## Task description
Print, in exact form, the lines below from the one containing "Open the block" through the one containing "Slew the mount", and omit all others.

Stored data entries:

========

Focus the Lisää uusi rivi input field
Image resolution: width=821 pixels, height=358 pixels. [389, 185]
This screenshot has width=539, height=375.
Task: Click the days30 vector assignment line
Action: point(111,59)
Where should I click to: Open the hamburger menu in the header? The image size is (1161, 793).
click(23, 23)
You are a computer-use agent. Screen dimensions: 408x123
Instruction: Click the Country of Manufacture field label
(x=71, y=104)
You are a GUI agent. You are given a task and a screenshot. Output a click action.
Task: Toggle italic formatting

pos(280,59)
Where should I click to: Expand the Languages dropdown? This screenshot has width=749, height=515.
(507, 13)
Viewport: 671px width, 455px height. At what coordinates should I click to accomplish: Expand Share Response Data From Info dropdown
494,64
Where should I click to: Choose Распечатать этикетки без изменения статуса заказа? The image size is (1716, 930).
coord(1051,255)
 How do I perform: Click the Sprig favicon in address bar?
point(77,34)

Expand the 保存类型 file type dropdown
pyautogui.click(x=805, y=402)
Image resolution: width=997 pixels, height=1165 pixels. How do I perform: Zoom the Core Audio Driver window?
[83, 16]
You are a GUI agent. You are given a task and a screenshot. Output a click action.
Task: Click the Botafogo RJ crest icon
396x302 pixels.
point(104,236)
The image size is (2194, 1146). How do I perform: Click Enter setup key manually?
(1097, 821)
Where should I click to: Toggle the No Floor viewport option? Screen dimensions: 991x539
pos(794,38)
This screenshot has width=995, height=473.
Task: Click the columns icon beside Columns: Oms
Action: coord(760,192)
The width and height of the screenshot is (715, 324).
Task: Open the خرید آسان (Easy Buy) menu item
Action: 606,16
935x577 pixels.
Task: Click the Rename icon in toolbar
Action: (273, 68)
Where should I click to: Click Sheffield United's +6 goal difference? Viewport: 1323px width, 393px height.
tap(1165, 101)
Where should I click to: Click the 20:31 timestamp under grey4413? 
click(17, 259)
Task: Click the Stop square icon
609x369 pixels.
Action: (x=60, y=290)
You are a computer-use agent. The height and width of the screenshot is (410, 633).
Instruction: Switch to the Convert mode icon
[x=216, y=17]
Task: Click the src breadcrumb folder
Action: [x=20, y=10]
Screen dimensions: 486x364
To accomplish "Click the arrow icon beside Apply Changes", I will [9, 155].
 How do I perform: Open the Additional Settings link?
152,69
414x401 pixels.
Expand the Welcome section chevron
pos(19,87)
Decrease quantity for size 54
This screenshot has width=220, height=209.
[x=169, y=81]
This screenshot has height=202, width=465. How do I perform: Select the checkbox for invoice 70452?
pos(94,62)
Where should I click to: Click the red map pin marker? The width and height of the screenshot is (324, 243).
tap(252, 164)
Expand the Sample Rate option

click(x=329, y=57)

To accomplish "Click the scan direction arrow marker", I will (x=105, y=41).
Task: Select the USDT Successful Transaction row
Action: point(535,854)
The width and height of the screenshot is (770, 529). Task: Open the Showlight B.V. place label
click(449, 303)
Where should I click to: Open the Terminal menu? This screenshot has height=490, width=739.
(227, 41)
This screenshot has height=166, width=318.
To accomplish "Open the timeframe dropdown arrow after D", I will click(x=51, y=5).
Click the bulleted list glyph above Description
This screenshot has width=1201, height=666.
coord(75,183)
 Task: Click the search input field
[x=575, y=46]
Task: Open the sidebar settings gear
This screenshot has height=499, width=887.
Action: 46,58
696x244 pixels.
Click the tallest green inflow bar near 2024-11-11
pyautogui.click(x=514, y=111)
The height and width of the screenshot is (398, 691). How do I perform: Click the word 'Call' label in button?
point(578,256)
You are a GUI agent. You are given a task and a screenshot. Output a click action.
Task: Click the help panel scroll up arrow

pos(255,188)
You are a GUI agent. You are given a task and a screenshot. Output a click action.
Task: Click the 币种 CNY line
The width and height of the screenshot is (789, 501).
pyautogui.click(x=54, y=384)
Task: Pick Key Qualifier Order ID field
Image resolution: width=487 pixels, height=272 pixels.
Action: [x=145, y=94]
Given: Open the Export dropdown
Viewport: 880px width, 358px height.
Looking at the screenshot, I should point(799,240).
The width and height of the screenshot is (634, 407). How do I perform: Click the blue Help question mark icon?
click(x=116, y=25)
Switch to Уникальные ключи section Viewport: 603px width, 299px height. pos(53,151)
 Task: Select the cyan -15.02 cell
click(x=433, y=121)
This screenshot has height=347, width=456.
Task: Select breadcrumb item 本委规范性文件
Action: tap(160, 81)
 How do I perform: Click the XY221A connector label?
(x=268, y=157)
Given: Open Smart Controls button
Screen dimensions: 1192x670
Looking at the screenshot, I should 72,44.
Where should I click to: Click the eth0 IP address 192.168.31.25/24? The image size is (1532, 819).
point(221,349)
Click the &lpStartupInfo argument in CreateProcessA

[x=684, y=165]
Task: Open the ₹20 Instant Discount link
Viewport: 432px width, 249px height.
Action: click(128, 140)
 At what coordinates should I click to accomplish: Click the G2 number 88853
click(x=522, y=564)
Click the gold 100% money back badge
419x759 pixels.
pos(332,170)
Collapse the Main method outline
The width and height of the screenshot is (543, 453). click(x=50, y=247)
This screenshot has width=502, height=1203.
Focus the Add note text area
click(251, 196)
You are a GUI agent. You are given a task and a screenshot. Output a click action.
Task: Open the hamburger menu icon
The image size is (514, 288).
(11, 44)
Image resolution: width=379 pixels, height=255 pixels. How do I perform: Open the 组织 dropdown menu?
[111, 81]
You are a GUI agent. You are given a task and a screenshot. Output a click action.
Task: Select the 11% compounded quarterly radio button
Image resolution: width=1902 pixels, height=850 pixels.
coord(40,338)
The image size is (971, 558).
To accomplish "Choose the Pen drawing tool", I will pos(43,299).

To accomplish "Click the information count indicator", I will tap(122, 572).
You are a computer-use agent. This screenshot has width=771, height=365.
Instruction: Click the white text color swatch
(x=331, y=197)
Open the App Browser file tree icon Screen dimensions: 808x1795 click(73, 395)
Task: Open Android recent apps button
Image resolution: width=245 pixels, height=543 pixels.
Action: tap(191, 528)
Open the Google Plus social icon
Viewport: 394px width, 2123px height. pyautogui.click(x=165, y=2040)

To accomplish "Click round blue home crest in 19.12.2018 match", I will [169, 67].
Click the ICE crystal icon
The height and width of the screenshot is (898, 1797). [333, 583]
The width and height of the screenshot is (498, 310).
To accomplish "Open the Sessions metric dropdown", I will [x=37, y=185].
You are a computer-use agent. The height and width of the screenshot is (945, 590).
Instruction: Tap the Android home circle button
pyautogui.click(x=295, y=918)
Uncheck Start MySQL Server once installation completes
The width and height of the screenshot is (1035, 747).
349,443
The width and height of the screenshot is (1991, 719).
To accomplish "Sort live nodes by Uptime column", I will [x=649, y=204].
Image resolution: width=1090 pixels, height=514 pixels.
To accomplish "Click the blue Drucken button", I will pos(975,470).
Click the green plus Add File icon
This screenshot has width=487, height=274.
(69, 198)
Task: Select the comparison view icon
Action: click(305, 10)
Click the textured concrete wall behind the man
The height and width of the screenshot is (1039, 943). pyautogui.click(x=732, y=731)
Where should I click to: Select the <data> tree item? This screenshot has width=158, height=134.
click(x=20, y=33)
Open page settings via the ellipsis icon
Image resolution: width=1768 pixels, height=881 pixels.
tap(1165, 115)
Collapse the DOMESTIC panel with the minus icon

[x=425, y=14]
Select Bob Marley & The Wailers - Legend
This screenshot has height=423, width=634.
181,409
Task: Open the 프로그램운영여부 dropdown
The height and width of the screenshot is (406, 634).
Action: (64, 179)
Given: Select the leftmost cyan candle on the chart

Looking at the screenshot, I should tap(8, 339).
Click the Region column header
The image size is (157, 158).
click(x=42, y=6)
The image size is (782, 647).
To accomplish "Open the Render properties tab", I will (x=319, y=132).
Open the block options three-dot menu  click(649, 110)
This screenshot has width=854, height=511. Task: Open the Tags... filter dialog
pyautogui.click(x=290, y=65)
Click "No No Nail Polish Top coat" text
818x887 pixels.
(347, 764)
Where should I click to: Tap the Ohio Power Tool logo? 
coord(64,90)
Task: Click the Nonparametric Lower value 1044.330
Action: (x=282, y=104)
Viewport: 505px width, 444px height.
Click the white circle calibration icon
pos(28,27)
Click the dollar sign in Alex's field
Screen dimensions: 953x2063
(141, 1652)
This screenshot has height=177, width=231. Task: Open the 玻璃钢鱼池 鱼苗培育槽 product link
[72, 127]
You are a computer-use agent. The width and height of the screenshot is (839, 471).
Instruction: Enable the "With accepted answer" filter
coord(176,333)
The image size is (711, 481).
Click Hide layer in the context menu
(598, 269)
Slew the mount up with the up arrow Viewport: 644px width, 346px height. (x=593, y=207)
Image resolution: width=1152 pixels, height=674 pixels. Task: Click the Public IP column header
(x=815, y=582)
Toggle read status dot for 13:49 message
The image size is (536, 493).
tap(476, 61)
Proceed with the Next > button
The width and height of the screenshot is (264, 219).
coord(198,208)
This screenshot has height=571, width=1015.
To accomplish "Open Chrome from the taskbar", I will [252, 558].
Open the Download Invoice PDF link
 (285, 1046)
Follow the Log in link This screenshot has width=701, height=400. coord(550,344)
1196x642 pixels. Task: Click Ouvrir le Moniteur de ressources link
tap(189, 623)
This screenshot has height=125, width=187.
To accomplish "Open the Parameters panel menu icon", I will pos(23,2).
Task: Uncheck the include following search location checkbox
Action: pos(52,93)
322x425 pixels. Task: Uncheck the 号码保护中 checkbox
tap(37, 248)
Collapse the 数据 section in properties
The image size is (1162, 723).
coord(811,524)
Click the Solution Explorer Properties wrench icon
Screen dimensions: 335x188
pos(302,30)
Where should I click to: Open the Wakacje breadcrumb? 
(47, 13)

========

## Result of this exercise
Open the block options three-dot menu  click(649, 110)
This screenshot has width=854, height=511. Task: Open the Tags... filter dialog
pyautogui.click(x=290, y=65)
Click "No No Nail Polish Top coat" text
818x887 pixels.
(347, 764)
Where should I click to: Tap the Ohio Power Tool logo? 
coord(64,90)
Task: Click the Nonparametric Lower value 1044.330
Action: (x=282, y=104)
Viewport: 505px width, 444px height.
Click the white circle calibration icon
pos(28,27)
Click the dollar sign in Alex's field
Screen dimensions: 953x2063
(141, 1652)
This screenshot has height=177, width=231. Task: Open the 玻璃钢鱼池 鱼苗培育槽 product link
[72, 127]
You are a computer-use agent. The width and height of the screenshot is (839, 471).
Instruction: Enable the "With accepted answer" filter
coord(176,333)
The image size is (711, 481).
Click Hide layer in the context menu
(598, 269)
Slew the mount up with the up arrow Viewport: 644px width, 346px height. (x=593, y=207)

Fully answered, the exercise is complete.